OK, so this `threes` array is now just an array like our `foods` array.  Presumably, there is significant correlation between these pixel values (columns), as not every pixel is independent (because not every 28x28 image is of a 3).  Calculate the SVD of this matrix, and plot the singular values.

From this graph, what can you tell me about the relative importance of some of these 
singular vectors from others?  Are they all likely very important?

Like you did with the `foods` matrix, for all values from 1 to 784, keep that many singular vectors from your SVD matrices, and calculate the error in the resulting reproduction.  Tell me what this tells you about this dataset.

Fortunately with this dataset, we can not only see the numerical error, we can actually look at how the rows (ie, pictures of 3s) change in the reproduced matrix from the original matrix.

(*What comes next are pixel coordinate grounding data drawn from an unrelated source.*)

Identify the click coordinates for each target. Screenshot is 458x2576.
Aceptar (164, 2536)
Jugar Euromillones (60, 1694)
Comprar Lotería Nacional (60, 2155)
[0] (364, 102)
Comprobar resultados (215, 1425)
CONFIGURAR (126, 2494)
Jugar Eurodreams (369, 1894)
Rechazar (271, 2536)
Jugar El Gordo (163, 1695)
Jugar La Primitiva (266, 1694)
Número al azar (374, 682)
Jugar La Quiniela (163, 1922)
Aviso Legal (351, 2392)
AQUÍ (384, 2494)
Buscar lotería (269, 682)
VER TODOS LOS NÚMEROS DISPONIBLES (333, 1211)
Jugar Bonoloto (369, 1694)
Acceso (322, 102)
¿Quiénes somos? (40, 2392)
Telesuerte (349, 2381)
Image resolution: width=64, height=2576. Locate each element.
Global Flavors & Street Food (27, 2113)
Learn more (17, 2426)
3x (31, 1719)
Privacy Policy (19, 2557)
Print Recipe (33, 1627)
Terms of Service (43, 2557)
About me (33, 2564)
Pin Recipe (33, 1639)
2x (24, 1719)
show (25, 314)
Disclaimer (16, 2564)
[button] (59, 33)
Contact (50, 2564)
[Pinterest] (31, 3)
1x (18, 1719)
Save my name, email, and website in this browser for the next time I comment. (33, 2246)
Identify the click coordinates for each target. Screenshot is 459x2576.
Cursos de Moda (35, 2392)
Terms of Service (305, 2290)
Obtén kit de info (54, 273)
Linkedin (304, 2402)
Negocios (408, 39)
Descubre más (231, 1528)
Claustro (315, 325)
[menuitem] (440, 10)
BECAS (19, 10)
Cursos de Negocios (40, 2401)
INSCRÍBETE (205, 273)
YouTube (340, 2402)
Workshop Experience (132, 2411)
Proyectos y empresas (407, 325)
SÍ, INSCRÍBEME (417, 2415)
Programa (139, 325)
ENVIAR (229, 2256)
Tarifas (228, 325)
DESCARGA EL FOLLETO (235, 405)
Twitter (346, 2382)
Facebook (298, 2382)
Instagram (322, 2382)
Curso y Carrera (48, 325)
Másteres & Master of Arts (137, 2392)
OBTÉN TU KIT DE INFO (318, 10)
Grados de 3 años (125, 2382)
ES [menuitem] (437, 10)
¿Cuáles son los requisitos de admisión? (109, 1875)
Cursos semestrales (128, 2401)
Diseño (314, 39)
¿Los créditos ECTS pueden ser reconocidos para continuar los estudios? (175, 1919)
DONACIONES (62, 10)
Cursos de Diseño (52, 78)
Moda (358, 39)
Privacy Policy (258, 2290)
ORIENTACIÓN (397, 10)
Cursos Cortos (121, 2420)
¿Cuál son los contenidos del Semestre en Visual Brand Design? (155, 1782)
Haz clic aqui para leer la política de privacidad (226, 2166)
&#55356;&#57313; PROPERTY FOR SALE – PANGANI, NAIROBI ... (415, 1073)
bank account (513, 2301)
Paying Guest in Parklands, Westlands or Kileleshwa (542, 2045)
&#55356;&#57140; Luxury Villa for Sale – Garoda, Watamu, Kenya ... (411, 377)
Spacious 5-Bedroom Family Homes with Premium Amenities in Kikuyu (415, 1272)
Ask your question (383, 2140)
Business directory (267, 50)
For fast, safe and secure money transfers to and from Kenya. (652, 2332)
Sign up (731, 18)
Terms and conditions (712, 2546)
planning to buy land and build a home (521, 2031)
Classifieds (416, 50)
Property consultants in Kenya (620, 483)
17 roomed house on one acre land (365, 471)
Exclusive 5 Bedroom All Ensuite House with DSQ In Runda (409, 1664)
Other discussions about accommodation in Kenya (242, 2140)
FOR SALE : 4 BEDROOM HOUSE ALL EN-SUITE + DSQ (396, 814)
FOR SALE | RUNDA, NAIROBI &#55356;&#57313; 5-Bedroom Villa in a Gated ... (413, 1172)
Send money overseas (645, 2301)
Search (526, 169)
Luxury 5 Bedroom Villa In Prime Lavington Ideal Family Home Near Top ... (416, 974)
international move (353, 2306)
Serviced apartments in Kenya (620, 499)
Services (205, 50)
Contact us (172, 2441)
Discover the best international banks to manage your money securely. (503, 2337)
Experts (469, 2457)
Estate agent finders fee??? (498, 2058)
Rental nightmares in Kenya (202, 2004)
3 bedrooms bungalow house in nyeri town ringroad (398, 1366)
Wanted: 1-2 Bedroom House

This function will display the first three 3s from both the original matrix (on the left) and the reproduction (on the right).  Run this cell to define the function.

In [None]:
def showReconstruct(data,rebuilt):
    en,k=data.shape
    data=np.reshape(data,(en,28,28))
    en,k=rebuilt.shape
    rebuilt=np.reshape(rebuilt,(en,28,28))
    plt.subplot(3,2,1)
    plt.imshow(data[0,:,:],cmap='gray')
    plt.subplot(3,2,3)
    plt.imshow(data[1,:,:],cmap='gray')
    plt.subplot(3,2,5)
    plt.imshow(data[2,:,:],cmap='gray')
    plt.subplot(3,2,2)
    plt.imshow(rebuilt[0,:,:],cmap='gray')
    plt.subplot(3,2,4)
    plt.imshow(rebuilt[1,:,:],cmap='gray')
    plt.subplot(3,2,6)
    plt.imshow(rebuilt[2,:,:],cmap='gray')
    plt.show()

Run this function, passing in a reproduction from keeping 700 of the 784 singular values/vectors.

Run this several times below, with different values of singular values/vectors.  If your goal was to reproduce images of 3s with as few singular values/vectors as possible, how many do you think are necessary?